There are occasional nods to science fiction and fantasy: there is Rosemarie Tucket, who has a passion for SF books and a fantasy friendship with an alien 'energy man'; Frances, the narrator of 'True Love' who offers insights into Star Trek and the identity of Captain Kirk's true love; there's the apparition of Ailie's mother, and there's Johanna, who begins to see mysterious messages in the foam; and there's the visionary Lily Frances Herne, who sees angels.
But mostly they are slices of daily life in a small town.
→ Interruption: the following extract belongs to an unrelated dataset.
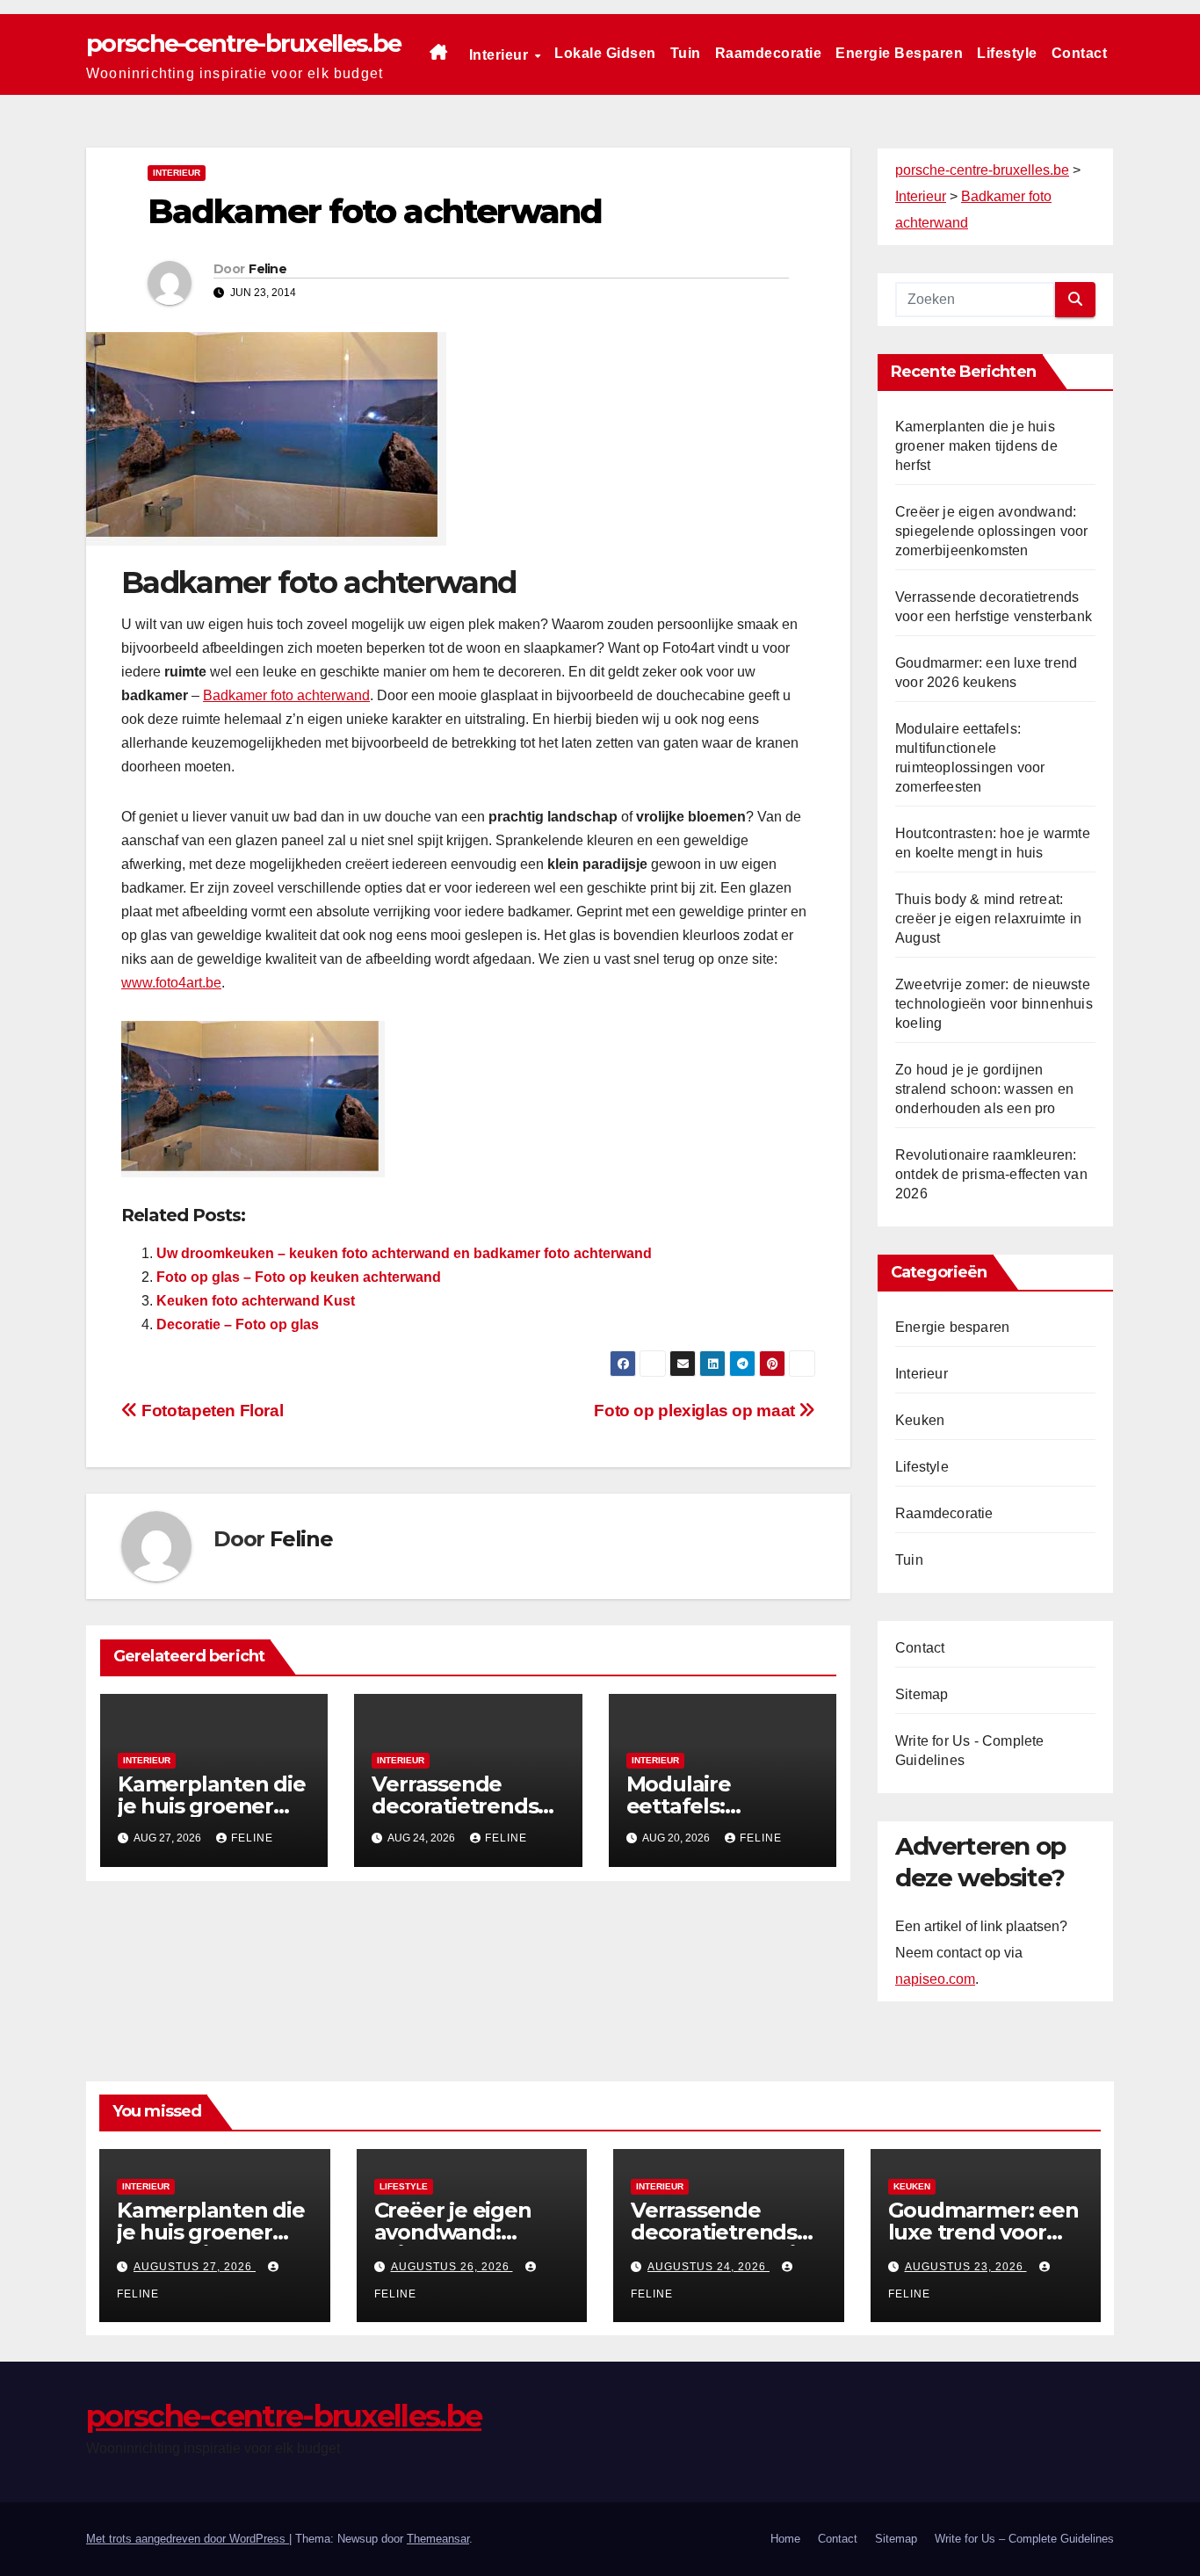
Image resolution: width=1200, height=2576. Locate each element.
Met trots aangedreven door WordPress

Some of the moments that stayed with me: Rosemarie's fantasy life; the 'True Love' narrator's passion for books (in her blessedly pre-internet world); Bill Weisler's existential horror upon learning that flawed works can be sold for more than perfect ones; Deb Shoto's struggle with the demon inside of her; Warren's unsuccessful attempts to avoid, and his final reconciliation with, the party of pensioners in the small town (and, implicitly, his acceptance of his own mortality); the bereaved lesbian Shirley in 'Quoits', the de facto stepmother of Barbara's children; the gradual fleshing out of Ava's character through the eyes of other characters; Jane's anguish at having "failed" to "protect" her daughter Lily (concretized in the dream-image of a watch, punning on the "watch" that she believes she failed to keep, and echoed in Fanny's earlier grieving over the loss of Johnny, p. 192); the recurring images of the Oregon coast and of the foam on the seashore; paradoxes about language and existence (how can a person "be dead" if they no longer exist? and the multiple meanings and connotations of the word "body"); and the image of the 'rain women' at the beginning. I wonder who the rain women are.
Death haunts many of the stories. There are recurring references to the body, living and dead:
- 'You couldn't *be* dead. You couldn't be anything but alive. If you weren't alive, you weren't ... you had been.' (p. 33)
- '"My father hated for the male nurses to touch her," Sue said.' (p. 39)
- 'But when the word for what you made love to was the same as for a corpse it sounded like it didn't matter whether the body was alive or dead.' (p. 58)
- 'She did not like her saying "I hated for men to touch Mother's body - it sounded glib, theatrical.' (p. 121)
There are also recurring references to the sound of the sea, and its effect on the various characters.
LeGuin has lived in Portland since 1959 and knows the region well. 'Searoad' made me want to visit the coast. It also made me think about the public and private lives of the people around me, and about how we relate to our ultimate journey out of this world.